**Exercise directions**
Copy out verbatim the part of the entries that opens with the line containing "Home (134, 1829)" and closes with the line containing "Get Directions (139, 400)", keeping both of those lines.

**Rows**

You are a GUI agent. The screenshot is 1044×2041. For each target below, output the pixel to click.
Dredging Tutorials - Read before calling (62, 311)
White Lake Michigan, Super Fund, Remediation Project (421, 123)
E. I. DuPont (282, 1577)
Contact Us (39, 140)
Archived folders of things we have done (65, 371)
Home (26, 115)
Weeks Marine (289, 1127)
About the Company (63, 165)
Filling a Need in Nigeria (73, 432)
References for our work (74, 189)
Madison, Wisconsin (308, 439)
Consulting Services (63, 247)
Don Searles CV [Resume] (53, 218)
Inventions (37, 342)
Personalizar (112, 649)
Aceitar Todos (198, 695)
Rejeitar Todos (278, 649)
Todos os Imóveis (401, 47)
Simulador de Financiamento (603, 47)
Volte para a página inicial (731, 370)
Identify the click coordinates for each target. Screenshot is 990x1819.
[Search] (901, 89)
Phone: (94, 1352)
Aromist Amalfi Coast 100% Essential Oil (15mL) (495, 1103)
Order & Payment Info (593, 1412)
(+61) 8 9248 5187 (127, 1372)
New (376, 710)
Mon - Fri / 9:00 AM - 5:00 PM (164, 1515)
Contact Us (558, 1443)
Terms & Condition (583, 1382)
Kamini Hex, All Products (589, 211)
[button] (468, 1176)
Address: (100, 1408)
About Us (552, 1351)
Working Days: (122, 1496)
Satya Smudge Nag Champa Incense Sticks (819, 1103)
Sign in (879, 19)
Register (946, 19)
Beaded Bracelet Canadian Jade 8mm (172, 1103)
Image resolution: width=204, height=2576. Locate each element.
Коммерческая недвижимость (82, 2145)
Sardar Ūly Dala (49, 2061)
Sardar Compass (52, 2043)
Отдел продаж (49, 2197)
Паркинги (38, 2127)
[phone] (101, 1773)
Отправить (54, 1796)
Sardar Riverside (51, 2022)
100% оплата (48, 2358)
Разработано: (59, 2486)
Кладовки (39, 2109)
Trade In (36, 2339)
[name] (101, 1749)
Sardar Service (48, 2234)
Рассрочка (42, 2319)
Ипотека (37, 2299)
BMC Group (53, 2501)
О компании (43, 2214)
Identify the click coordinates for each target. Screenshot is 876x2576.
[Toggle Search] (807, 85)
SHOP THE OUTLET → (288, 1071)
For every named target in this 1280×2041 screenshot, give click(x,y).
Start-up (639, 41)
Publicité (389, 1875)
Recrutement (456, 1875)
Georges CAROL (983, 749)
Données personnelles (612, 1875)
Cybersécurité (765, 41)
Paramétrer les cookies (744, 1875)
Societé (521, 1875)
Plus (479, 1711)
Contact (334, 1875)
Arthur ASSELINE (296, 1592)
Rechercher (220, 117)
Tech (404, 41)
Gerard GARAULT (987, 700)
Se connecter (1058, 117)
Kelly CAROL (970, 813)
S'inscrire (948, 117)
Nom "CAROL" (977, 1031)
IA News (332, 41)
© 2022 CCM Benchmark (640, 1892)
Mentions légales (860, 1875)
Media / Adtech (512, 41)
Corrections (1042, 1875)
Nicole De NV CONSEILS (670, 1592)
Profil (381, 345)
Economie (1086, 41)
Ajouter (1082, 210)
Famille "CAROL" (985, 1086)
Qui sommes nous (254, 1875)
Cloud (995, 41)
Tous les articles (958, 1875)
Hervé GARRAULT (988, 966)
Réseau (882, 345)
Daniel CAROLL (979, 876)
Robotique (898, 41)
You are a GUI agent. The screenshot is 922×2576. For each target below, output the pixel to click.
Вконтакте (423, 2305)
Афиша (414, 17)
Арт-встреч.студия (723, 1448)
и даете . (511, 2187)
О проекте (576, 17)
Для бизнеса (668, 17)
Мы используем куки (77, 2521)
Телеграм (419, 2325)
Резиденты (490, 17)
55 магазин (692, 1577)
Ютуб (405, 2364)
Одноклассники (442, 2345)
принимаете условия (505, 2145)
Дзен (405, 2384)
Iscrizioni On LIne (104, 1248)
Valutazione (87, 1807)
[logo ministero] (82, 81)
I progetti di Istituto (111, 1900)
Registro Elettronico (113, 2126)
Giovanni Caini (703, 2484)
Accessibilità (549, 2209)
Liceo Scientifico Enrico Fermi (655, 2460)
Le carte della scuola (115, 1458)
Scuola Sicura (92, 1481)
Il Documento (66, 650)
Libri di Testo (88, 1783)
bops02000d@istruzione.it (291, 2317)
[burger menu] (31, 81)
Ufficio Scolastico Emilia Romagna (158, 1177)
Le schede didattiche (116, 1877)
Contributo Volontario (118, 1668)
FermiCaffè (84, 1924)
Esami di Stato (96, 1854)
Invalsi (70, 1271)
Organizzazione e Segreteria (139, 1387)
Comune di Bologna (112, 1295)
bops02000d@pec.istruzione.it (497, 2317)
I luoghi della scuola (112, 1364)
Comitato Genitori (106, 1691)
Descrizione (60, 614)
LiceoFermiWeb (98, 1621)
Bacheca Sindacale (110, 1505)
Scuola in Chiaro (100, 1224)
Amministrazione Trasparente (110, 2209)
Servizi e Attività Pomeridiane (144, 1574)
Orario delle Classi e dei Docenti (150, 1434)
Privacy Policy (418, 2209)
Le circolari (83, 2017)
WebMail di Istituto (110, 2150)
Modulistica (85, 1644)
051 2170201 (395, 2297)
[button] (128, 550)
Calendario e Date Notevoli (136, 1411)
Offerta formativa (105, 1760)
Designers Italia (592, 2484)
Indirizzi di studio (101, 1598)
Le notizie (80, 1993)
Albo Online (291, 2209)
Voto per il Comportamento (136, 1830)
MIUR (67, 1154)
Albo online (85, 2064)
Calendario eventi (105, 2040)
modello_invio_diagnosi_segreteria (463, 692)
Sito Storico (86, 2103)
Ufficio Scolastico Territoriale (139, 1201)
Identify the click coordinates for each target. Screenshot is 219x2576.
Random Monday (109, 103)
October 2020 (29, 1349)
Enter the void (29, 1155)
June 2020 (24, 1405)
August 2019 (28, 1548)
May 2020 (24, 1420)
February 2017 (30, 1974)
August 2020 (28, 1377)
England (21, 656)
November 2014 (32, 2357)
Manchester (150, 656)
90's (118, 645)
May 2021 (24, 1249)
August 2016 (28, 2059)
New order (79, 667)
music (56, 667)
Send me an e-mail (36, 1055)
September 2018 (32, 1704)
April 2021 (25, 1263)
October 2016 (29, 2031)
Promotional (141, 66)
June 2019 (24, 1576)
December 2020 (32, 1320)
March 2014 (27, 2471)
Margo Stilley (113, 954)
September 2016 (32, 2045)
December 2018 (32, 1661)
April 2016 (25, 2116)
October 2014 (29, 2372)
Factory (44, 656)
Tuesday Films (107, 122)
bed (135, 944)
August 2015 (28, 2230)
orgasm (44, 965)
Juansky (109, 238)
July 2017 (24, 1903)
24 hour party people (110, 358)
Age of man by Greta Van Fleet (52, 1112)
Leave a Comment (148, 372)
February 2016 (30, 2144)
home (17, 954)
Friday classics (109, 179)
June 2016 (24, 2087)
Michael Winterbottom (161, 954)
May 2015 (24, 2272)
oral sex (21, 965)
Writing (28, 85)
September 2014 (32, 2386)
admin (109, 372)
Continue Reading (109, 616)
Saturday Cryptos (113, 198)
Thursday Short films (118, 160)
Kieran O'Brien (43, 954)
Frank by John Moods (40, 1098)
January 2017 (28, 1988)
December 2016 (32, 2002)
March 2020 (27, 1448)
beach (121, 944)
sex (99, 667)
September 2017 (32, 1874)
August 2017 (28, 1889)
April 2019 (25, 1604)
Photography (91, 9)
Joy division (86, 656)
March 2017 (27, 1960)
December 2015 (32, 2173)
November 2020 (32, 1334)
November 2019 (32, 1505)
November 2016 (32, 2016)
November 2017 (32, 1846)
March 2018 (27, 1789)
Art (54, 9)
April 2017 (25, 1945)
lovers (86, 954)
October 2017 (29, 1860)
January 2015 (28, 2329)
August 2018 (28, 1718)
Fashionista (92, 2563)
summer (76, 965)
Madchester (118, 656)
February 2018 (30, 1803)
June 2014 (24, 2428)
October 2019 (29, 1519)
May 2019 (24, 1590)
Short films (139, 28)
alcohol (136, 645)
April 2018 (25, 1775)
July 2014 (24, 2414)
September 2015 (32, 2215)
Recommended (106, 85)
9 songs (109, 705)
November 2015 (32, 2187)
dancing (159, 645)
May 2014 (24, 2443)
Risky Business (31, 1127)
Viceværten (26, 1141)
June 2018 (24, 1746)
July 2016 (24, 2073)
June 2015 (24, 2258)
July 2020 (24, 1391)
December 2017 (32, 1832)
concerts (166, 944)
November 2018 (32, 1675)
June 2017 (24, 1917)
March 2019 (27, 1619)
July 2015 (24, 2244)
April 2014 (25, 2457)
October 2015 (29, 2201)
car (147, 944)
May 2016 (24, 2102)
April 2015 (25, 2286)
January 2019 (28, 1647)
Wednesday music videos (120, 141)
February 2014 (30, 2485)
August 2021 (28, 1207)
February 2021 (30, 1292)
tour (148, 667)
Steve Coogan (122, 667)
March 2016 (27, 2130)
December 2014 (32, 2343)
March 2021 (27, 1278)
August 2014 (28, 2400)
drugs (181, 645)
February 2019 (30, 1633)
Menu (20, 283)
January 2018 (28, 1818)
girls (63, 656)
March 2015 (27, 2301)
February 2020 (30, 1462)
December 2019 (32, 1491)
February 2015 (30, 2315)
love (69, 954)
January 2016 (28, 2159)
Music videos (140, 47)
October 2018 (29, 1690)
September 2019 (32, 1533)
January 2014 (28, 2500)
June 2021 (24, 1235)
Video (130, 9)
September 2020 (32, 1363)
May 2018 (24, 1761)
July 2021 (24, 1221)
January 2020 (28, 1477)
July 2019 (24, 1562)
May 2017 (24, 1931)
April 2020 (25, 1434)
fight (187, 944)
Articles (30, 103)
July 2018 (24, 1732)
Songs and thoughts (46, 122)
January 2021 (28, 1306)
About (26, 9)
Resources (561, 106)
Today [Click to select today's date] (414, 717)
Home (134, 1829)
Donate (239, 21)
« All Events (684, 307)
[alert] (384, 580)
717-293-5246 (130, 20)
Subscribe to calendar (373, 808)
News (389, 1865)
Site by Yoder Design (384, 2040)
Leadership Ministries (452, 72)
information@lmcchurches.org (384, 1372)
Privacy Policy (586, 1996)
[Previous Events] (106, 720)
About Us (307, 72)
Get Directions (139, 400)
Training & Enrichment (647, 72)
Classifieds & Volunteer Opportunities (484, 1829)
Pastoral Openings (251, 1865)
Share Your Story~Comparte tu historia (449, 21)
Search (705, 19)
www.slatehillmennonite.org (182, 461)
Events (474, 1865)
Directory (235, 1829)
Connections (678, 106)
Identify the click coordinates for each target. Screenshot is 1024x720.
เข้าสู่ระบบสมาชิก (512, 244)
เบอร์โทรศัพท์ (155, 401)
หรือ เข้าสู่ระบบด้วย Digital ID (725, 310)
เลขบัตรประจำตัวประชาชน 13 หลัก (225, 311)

**Solution for this task**
Home (134, 1829)
Donate (239, 21)
« All Events (684, 307)
[alert] (384, 580)
717-293-5246 (130, 20)
Subscribe to calendar (373, 808)
News (389, 1865)
Site by Yoder Design (384, 2040)
Leadership Ministries (452, 72)
information@lmcchurches.org (384, 1372)
Privacy Policy (586, 1996)
[Previous Events] (106, 720)
About Us (307, 72)
Get Directions (139, 400)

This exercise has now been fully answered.